## SELECTED TEXT
>> begin
3-3-3-2-3-4-x-x-5-3-1-6-2-3-8-10
then NL in 1996, and he ranks 5
and 7 in 1999
led the AL in SB every year from 1980-91, except 1987 (5th)
just for fun, led again in 1998
Seconded.
Sadly someone with a vote for the HoF is out there thinking that exact thought only without the sarcasm.
He played in 25 seasons and played more than 90% of team games seven times.
1980-81-82, Oakland (1982 was his run for a record, which he shattered with finally 130 steals)
1986, New York
1989, New York and Oakland (150 games. I credit 90% play without looking at the transaction data or daily standings.)
1996, San Diego
1998, Oakland
--
During 1981-82 Rickey was caught stealing a little more than one time in four, 186-64 .744.
During the rest of his career he was caught a little more than one time in six, 1220-271 .818.
>> end
## ROWS
>> begin
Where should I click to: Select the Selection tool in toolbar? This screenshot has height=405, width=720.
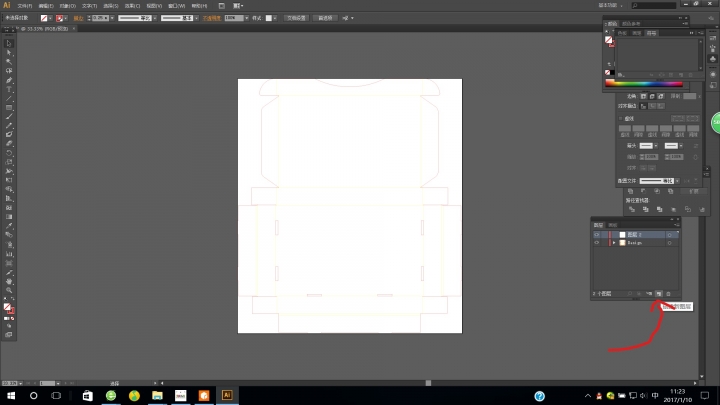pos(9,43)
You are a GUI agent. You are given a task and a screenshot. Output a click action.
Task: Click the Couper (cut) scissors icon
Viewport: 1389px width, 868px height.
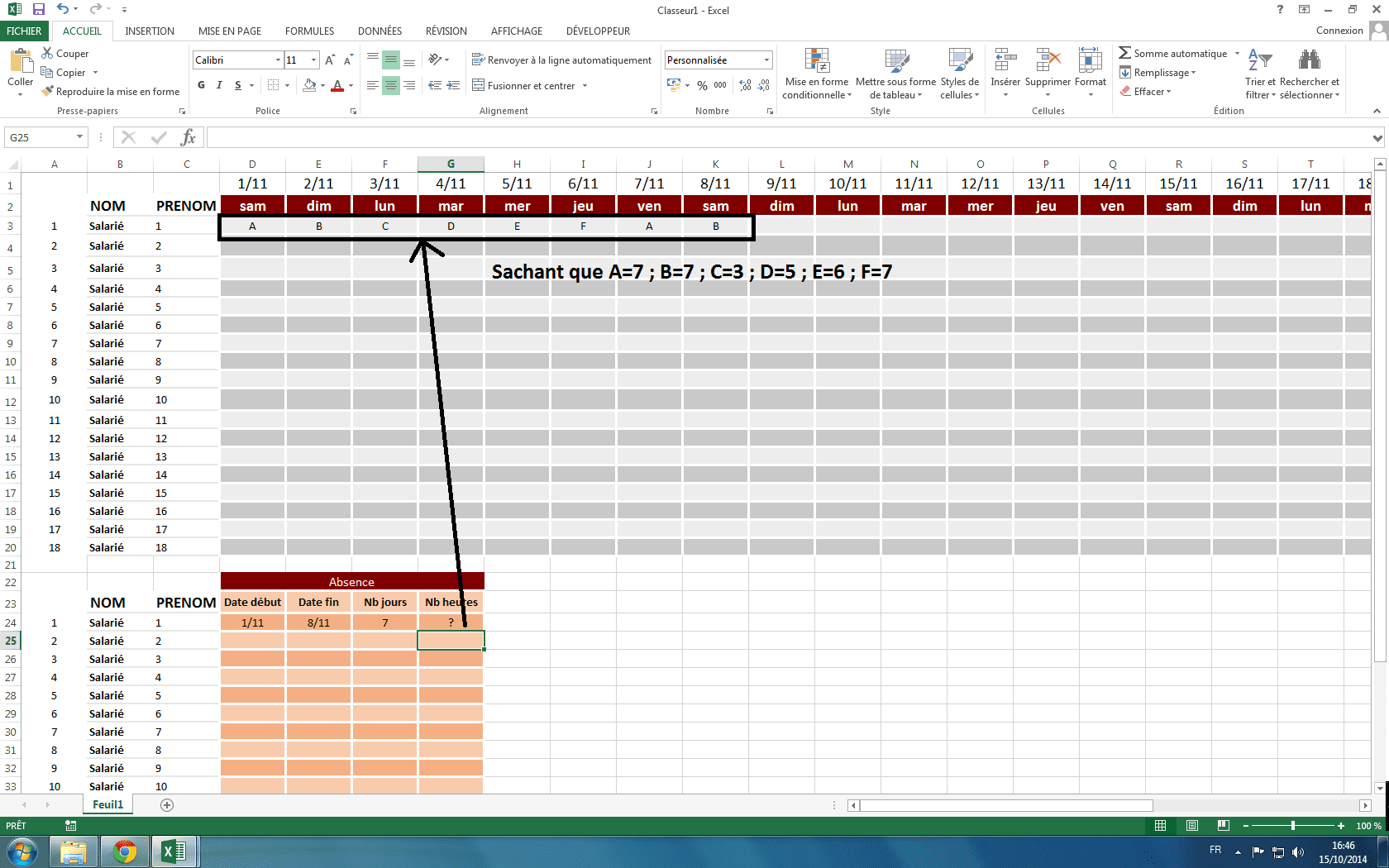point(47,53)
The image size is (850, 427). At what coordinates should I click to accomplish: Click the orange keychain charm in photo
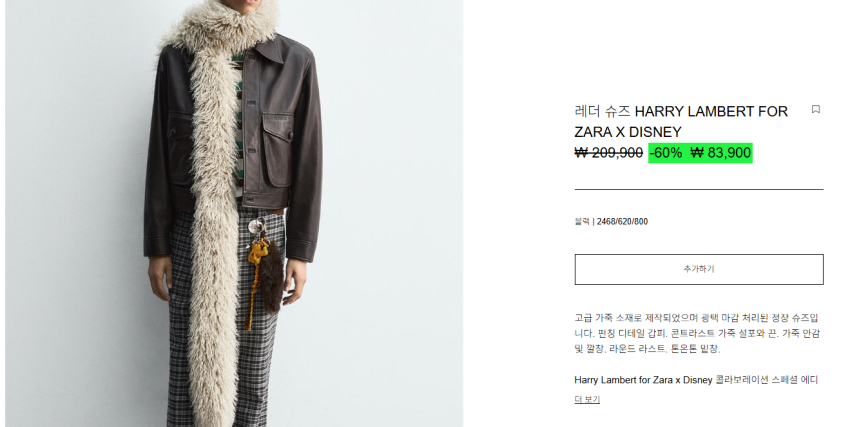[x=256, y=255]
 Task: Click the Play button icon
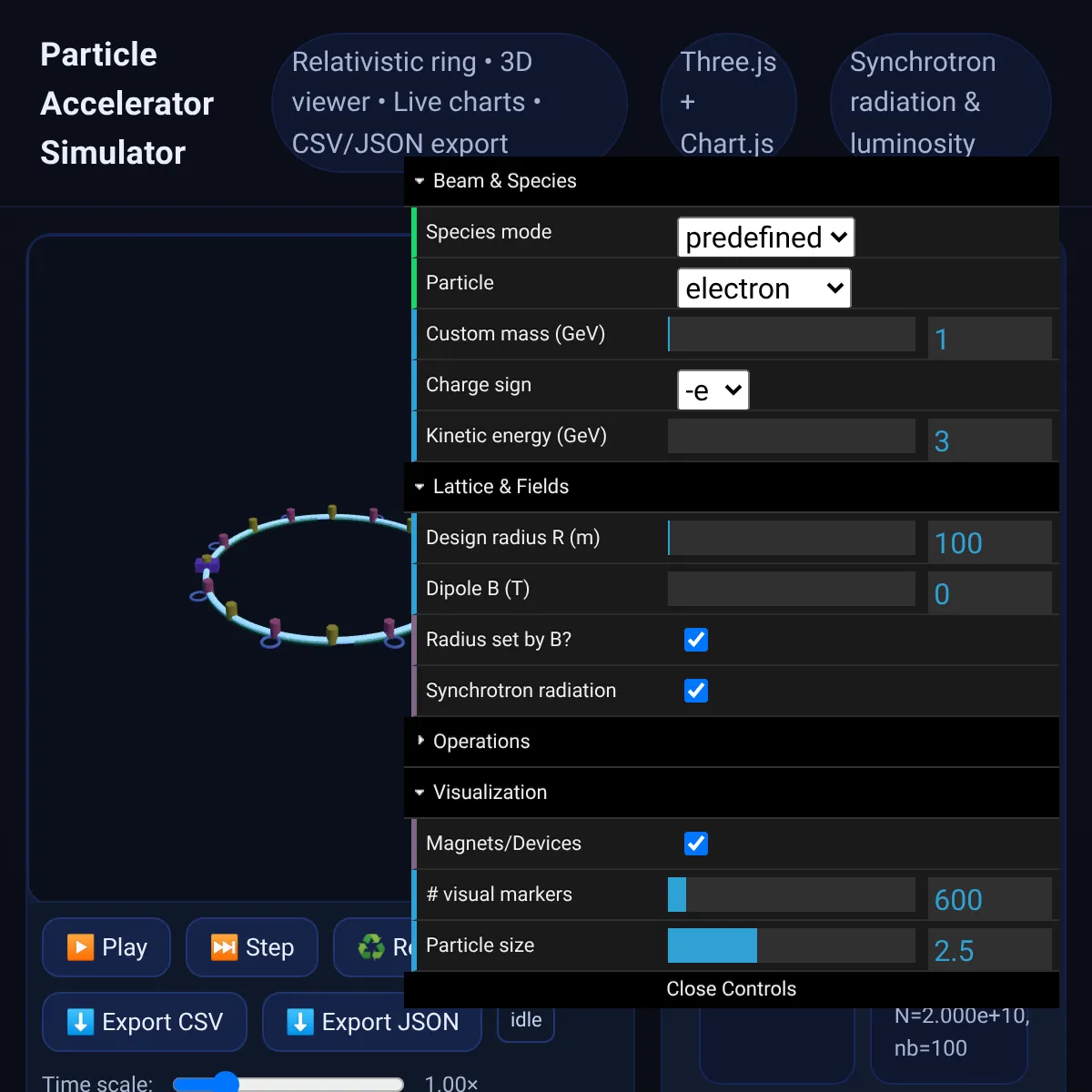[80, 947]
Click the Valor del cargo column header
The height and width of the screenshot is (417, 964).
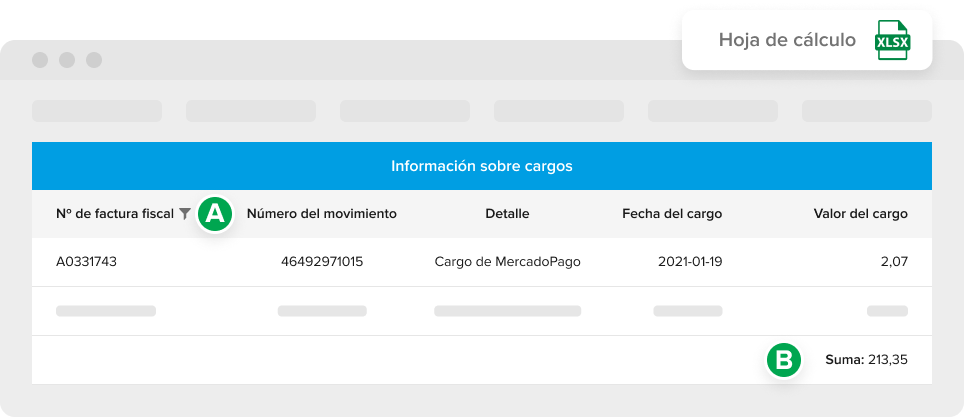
>> end
## REQUIREMENTS
1 – Reproduce the passage about Rickey's stolen bases, everything from "1986, New York" down to "four, 186-64 .744.".
2 – According to the passage about Rickey's stolen bases, how many seasons did he play?
3 – Resume the passage about Rickey's stolen bases, picking up after its final sentence.

## EXPECTED ANSWERS
1 –
1986, New York
1989, New York and Oakland (150 games. I credit 90% play without looking at the transaction data or daily standings.)
1996, San Diego
1998, Oakland
--
During 1981-82 Rickey was caught stealing a little more than one time in four, 186-64 .744.

2 – He played 25 seasons.

3 –
Good memory:
http://www.baseball-reference.com/boxes/SDN/SDN199707050.shtml
R --3 6 61% R Henderson Single to RF (Fly Ball to Short CF-RF); Hernandez Scores
O 1-- 68% Q Veras Henderson Caught Stealing (PO) 2B (P-1B-SS)
looks like he got picked off too.
3-3-3-2-3-4-x-x-5-3-1-6-2-3-8-10
The 1st "x" is 1986, when he finished 22nd.
The 2nd is 1987, when he was hurt. His OBP was 3rd, had he qualified.
I couldn't remember the year, so I wasn't entirely sure I had the stadium name right. I almost wrote "at The Murph."
While I am at it, in hopes that more people will do the same, I humbly submit a list of notable in-game events I've witnessed while in attendance:
1) My friends treated me an M's game for my birthday (22 April) during the '93 season. We stayed for the whole thing.
2) As mentioned above, Rickey's 2500th hit.
3) Ryan Howard breaking Schmidt's single-season team record for HR. The game was at RFK.
4) Randy Johnson's first career save. (All my Mariner memories are in the Kingdome.) I can see me being wrong on this one, so I'll offer some detail, so maybe someone can confirm or correct. I just remember how Big Unit was trying to look menacing by taking forevvvvvvvver to get to the mound with his slow, tough-guy stride while that really popular Stone Temple Pilots song blared over the PA. Myabe it was just a relief appearance? Somebody help me out on this.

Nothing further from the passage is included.